Along with the meeting announcement, the RBA will also release a February Statement on Monetary Policy (SOMP), which will give further details into inflation and economic expectations.
With softer than expected inflation figures recently, chances are the RBA could move forward its 2-3% inflation target from end-2025 where it currently stands.
CBA economists said the inflation figures "rubber stamp" a hold, and expect the next moves to be cuts - 75 basis points' worth towards the end of 2024, and another 75 basis points' worth in the first half of 2025.
"The case to leave monetary policy on hold next week is stronger than at any point in the last two years," said Gareth Aird, CBA's head of Australian economics.
Risk of being 'mugged by reality' again
"The RBA has both dialled up and dialled down its inflation fighting rhetoric on several occasions over the past year.
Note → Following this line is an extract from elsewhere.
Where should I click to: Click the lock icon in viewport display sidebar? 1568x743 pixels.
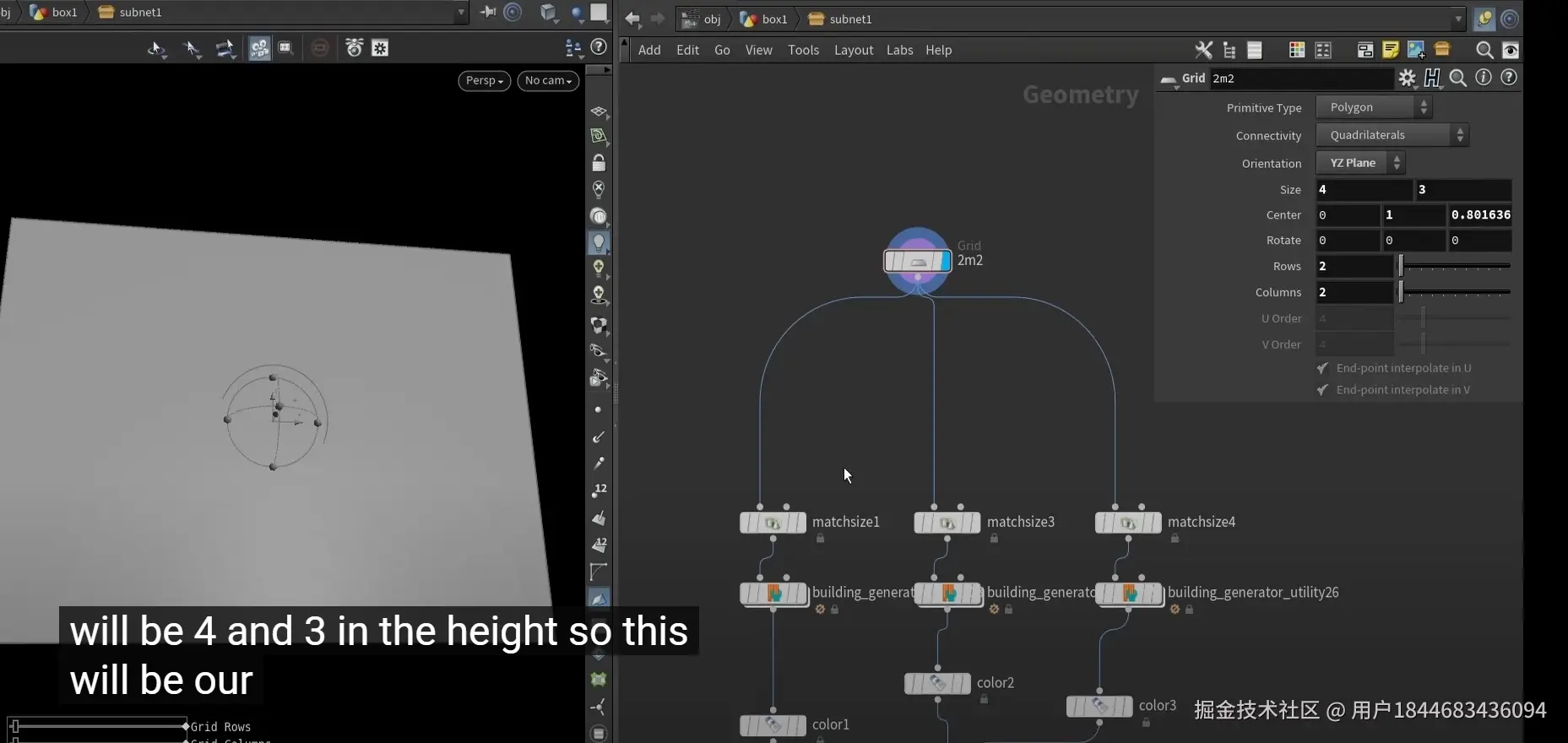[x=599, y=163]
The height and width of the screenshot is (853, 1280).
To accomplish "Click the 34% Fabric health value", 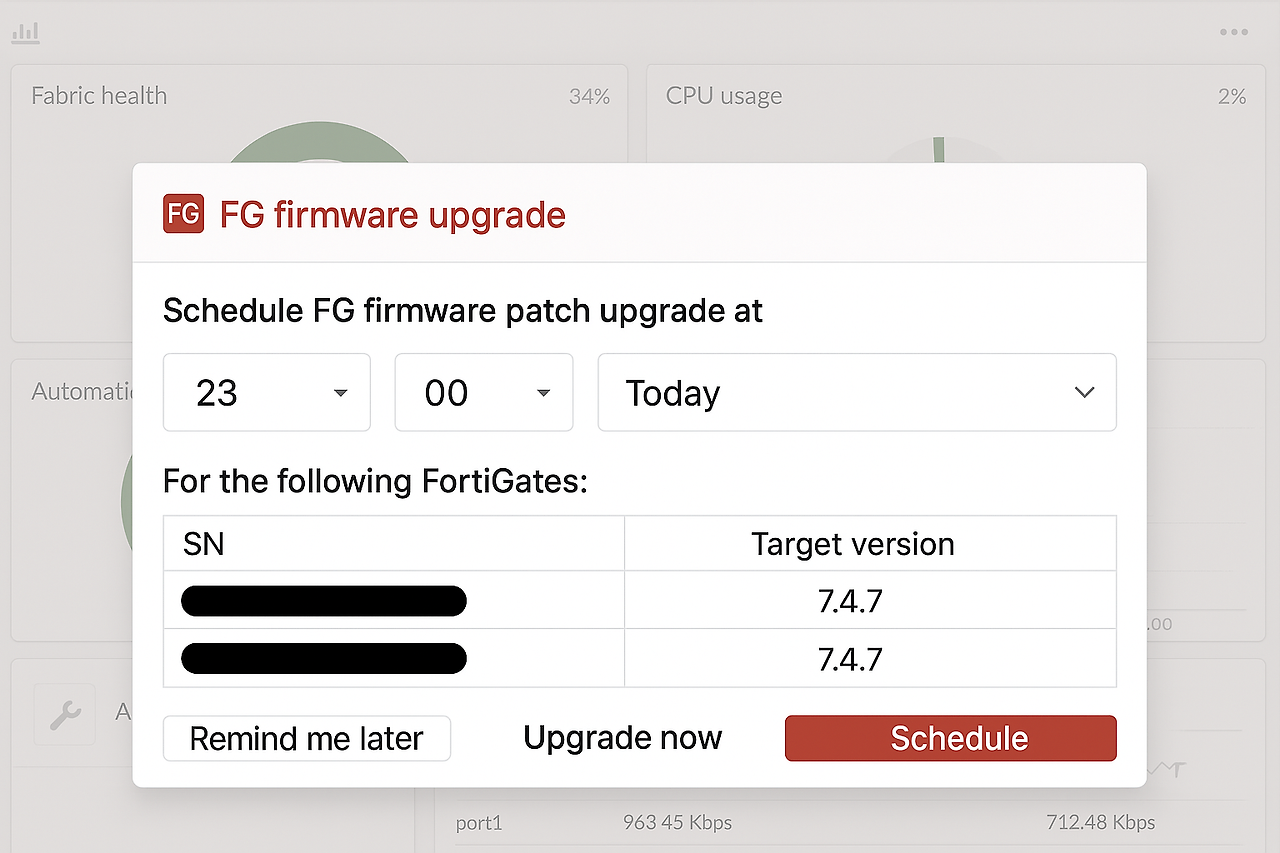I will (x=589, y=96).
The Board likely thought and hoped its tightening cycle was over after it left the cash rate on hold in August last year following the Q2 23 CPI," Mr Aird said.
"But an upside surprise in the Q3 '23 CPI saw the Board resume lifting the cash rate in November.
"We suspect that this experience means the Board will not wish to jettison its hiking bias just yet."
ANZ's calls for the first cut was later than CBA's, for November 2024, but said the inflation battle is not won yet.
"The RBA’s language on the policy stance will likely lag economic developments (and market pricing)," said Adam Boyton, ANZ's head of Australian economics.
"This will reflect the RBA wanting to be very confident that inflation is coming back to the band in a sustainable fashion before changing its rhetoric."
In November 2023, Judo Bank's chief economic adviser Warren Hogan told the Savings Tip Jar Podcast that the RBA risks being "mugged by reality" by not doing enough to stamp out inflation.
A recent advent that could stoke inflation once again is the crisis in the Red Sea and Suez Canal - Houthi rebels attacking cargo ships, US retaliatory strikes, and shipping companies' reluctance to sail through the area.
All this adds to time and costs, and the squeeze on shipping once again could upset the demand-supply equilibrium, stoking inflation further.
"Now when you consider how critical the Red Sea has become to tanker traffic as Russian crude and products has been forced to travel south to Asia due to sanctions and bans, while Middle Eastern crude has been forced to travel north through the Suez Canal and Sumed Pipeline into Europe, you get a reasonable understanding of just how disruptive this geopolitical blockage has become," Westpac rates strategists said.